- [Work to be completed]: Convert the part that opens with the line containing "Task: Click the 互动率超过 42% 同类作品 badge" and closes with the line containing "The width and height of the screenshot is (1147, 800)." into a two-column CSV with the headers instruction and answer, one row per instruction and its answer. Put each value in a single quoted field, with any line breaks replaced by spaces.

- [Records provided]:
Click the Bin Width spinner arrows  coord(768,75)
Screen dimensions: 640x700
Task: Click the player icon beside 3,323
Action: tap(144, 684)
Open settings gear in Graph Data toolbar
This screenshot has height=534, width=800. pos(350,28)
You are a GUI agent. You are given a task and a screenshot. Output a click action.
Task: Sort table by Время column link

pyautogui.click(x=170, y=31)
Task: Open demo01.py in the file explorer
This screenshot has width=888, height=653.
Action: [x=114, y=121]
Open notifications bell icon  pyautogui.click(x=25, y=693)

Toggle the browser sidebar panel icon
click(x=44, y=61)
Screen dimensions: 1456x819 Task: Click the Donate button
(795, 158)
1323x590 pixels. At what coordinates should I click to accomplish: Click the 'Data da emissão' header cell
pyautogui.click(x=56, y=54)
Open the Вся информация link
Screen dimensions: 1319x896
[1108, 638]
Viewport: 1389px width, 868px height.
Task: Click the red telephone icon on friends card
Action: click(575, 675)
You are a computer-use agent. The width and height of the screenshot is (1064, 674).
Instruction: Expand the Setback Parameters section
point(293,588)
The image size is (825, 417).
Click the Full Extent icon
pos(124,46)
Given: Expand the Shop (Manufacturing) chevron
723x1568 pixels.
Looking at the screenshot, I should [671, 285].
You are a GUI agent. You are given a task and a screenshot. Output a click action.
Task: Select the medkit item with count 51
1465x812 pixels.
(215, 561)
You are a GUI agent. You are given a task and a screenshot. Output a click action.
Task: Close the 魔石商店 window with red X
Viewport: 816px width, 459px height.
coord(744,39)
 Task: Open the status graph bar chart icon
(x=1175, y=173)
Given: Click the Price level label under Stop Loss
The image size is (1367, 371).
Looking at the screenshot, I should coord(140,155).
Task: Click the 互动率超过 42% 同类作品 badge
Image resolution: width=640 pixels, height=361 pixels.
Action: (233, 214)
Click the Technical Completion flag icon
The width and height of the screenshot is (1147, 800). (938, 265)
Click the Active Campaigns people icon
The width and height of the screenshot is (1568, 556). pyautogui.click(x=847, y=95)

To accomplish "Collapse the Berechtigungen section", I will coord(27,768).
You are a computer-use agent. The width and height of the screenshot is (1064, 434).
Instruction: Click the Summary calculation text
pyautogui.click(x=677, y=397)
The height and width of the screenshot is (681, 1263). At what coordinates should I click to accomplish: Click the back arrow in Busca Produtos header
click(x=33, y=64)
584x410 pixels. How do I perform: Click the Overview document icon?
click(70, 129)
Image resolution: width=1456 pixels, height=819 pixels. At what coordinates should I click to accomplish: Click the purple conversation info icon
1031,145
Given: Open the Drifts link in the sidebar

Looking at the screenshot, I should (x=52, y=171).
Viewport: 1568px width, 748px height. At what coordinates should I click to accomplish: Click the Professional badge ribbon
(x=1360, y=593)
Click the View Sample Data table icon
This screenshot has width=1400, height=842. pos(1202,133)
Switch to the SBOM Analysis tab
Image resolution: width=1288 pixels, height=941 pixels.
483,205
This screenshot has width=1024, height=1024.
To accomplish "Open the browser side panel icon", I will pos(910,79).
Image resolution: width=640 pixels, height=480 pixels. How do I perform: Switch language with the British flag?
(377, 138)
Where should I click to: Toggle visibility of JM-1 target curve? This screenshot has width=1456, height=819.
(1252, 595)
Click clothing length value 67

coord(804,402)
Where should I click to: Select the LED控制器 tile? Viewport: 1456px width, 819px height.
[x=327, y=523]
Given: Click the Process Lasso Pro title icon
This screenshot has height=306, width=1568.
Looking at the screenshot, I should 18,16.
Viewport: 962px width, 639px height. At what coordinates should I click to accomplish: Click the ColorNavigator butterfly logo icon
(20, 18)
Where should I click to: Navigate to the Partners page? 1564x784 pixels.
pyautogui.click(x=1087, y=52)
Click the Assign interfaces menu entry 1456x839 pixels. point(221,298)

- [Exercise solution]:
instruction,answer
"Task: Click the 互动率超过 42% 同类作品 badge Image resolution: width=640 pixels, height=361 pixels.","Action: (233, 214)"
"Click the Technical Completion flag icon","The width and height of the screenshot is (1147, 800). (938, 265)"